To celebrate Stephen Schwartz's 70th birthday, the Dramatists Guild Foundation is toasting the life and work of the award-winning Wicked composer-lyricist April 23 at the Hudson Theatre.
Playbill spoke with Schwartz about his writing process, and the experiences that shaped his work as a composer-lyricist.
How do you begin to chart the overall sound of a show dramatically? Do you scaffold it first in terms of harmonics, keys, and time signatures, or is more of an organic process as you sit down to write?
It’s a combination of both. I spend a lot of time with the book writer, and sometimes the director, figuring out the story of the show, the structure of it, and an outline or storyboard. Then it’s kind of “song-spotting” what parts of the story we feel are going to be best told through music. That's kind of an instinctive decision.
But then ask myself, “What does this sound like harmonically, how contemporary is it?” I've just come from the premiere of the stage adaptation of Prince of Egypt, and obviously, the harmonic structure of those songs—because it's Egyptian and Hebraic—is very different from say the harmonic structure of the songs in Wicked. Alan Menken likes to call it finding the palette for each project. And, uh, I think that's a very good description.

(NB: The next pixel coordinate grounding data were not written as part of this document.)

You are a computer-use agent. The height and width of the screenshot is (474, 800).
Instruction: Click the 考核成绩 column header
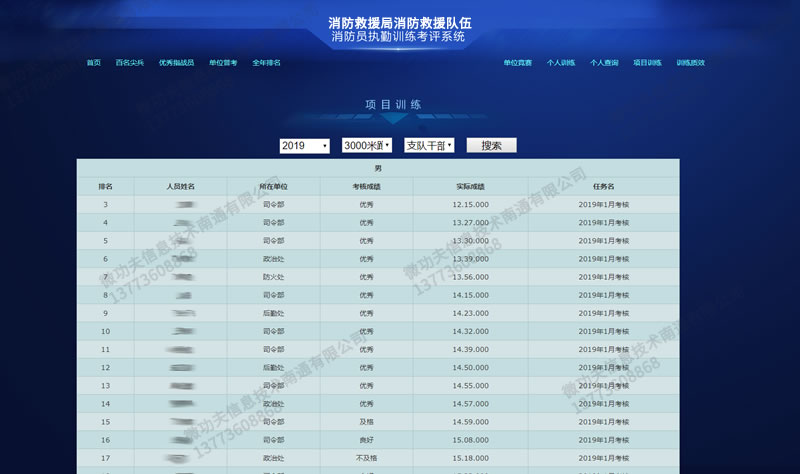(x=366, y=186)
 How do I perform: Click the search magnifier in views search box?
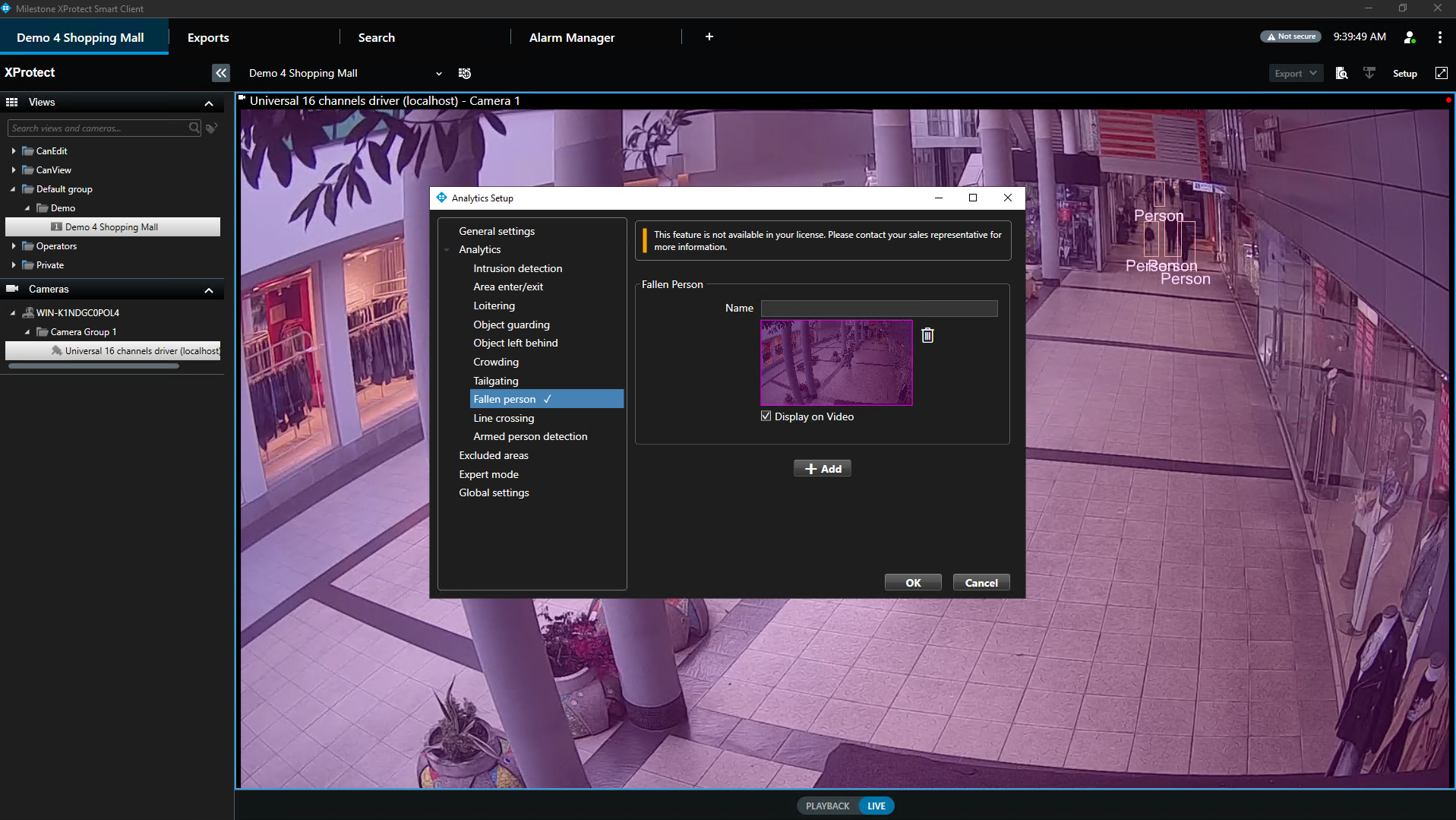coord(194,128)
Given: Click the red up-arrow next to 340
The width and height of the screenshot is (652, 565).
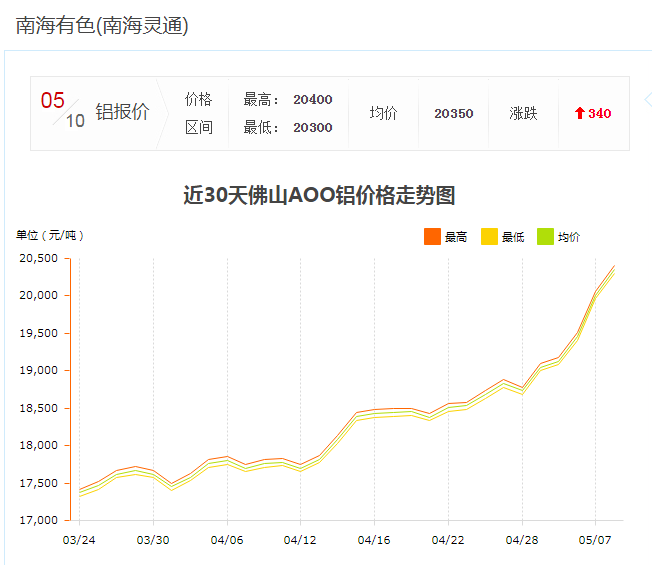Looking at the screenshot, I should click(x=579, y=114).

In addition to working as a composer-lyricist, you’ve also collaborated as solely a lyricist on a number of shows throughout your career—from Leonard Bernstein to Charles Strouse, and Alan Menken. What have those experiences been like, and what did you take away from them?
With Bernstein, because we wound up always working music first, it was where I really feel I learned how to write lyrics as a craft. Alan Menken is so gifted in terms of coming up with these great melodies. What I learned from working with him was how to have my lyrics support the melodies, so that the silhouette of the lyrics matches the silhouette of the music.
In your work as a composer-lyricist, what is your process like in terms of writing music and lyrics?
It bounces back and forth. It’s sort of a path of least resistance. I ask myself, “What is the story that I'm trying to tell? What does the character want? What is he or she feeling? What is that emotion? How does that emotion translate musically?” I usually like to try to find a title as quickly as I can and work from the title, and then it can go back and forth. Sometimes I do most of the music first. Sometimes I get most of the lyrics first, but more often than not, it's sort of an organic process back and forth.
Were there shows in your career that didn’t go as planned, or weren’t particularly successful, that you were able to learn a great deal from?
I think I learned a lot from each project that I do. I've been fortunate that some of the shows that I've been involved with that were not initially successful, I've been given the opportunity to revisit and revamp. Workingtaught me a great deal about structure and how the order in which things happen can make a big difference. With Children of Eden, we were able to go back and look at all the reviews and all the responses we had gotten from London and figure out where we were not succeeding in communicating what we had intended.
Do you ever find reviews helpful?
I don't read reviews on a finished show once we open in New York, but I did read all the reviews from San Francisco when we were going back to work on Wicked before bringing it to Broadway. That was very helpful because they sort of form a bell curve, and you realize that those are actual problems that need to be addressed.